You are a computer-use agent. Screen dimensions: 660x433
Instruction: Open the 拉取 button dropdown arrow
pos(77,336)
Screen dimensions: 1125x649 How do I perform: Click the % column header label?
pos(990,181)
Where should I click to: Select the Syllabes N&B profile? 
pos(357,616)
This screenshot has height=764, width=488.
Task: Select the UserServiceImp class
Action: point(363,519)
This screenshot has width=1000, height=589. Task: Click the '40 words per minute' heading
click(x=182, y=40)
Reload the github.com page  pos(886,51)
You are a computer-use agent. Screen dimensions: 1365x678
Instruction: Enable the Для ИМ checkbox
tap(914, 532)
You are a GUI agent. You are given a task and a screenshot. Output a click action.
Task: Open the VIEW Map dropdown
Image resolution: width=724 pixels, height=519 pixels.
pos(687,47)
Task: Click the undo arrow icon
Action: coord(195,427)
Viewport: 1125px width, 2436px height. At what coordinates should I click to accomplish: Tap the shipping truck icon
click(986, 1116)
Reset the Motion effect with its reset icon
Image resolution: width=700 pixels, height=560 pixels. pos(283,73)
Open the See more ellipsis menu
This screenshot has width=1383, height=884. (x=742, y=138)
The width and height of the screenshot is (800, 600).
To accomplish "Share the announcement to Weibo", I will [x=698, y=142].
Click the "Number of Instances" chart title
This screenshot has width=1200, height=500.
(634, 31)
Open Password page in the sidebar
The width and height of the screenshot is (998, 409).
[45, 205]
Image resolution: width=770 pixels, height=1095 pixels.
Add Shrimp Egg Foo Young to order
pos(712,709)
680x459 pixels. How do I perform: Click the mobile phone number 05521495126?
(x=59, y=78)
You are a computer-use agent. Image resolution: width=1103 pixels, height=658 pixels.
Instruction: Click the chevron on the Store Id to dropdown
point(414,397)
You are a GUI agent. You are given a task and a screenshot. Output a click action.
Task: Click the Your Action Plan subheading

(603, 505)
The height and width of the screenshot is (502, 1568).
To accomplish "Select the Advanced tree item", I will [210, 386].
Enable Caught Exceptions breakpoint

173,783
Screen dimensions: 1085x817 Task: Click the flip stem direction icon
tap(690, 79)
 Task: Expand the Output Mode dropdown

----

■ What you are asked to do: Keep only the lines from the line with "Screen dimensions: 1085x817" to the end of the records above, and repeat them exactly.

■ Exercise output:
Screen dimensions: 1085x817 Task: Click the flip stem direction icon
tap(690, 79)
 Task: Expand the Output Mode dropdown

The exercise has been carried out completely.